-- What is needed --
From the entries that follow, reproduce exactly and only the lines from the line with "Given: Expand the Views dropdown" to the line with "The height and", endpoints included.

[[ Data supplied, beginning ]]

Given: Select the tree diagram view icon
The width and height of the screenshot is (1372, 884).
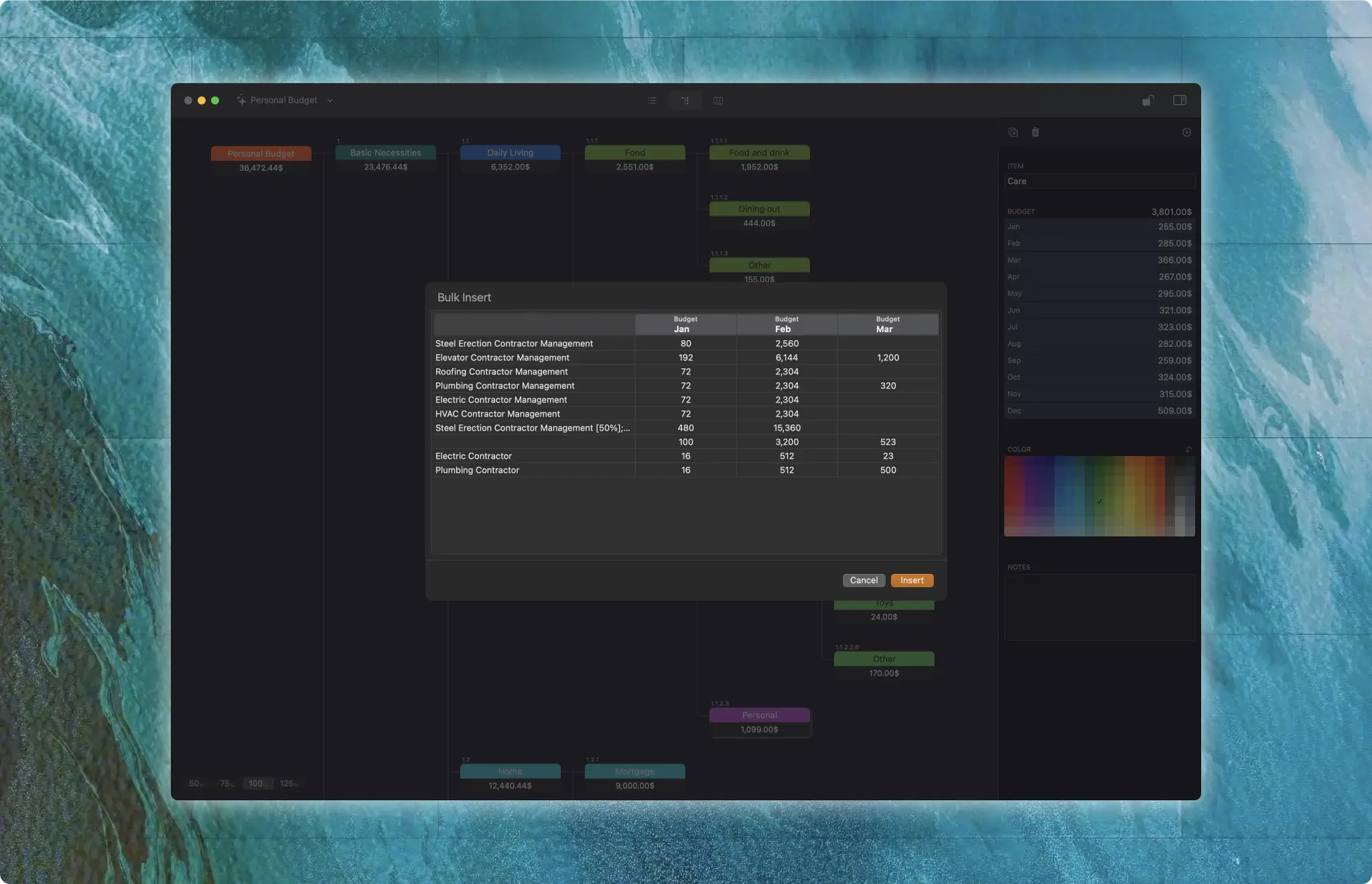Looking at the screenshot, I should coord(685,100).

[[ Data supplied, end ]]
[[ Data supplied, beginning ]]

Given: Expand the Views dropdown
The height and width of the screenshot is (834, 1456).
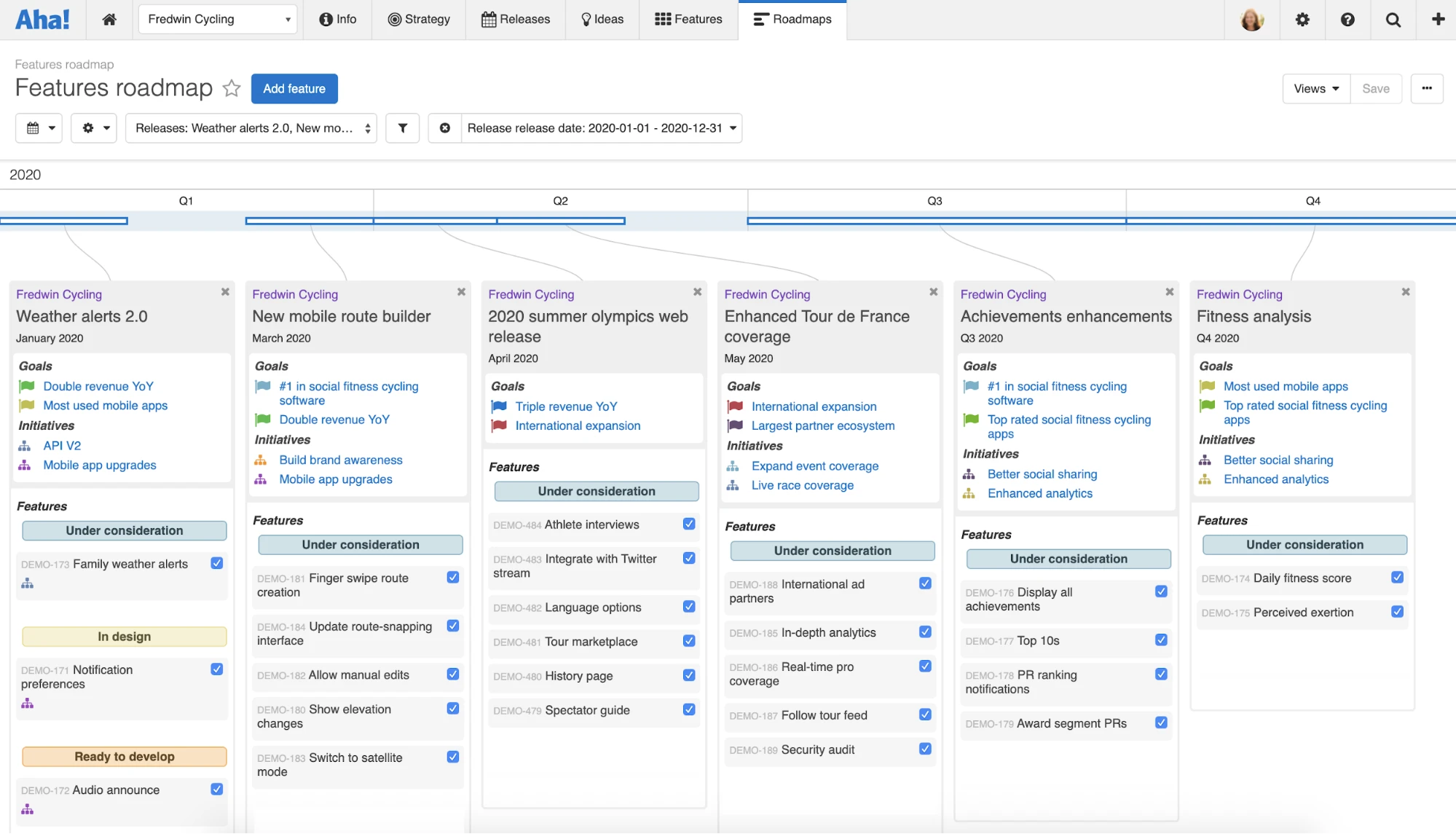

[[ Data supplied, end ]]

-- Answer to the problem --
Given: Expand the Views dropdown
The height and width of the screenshot is (834, 1456).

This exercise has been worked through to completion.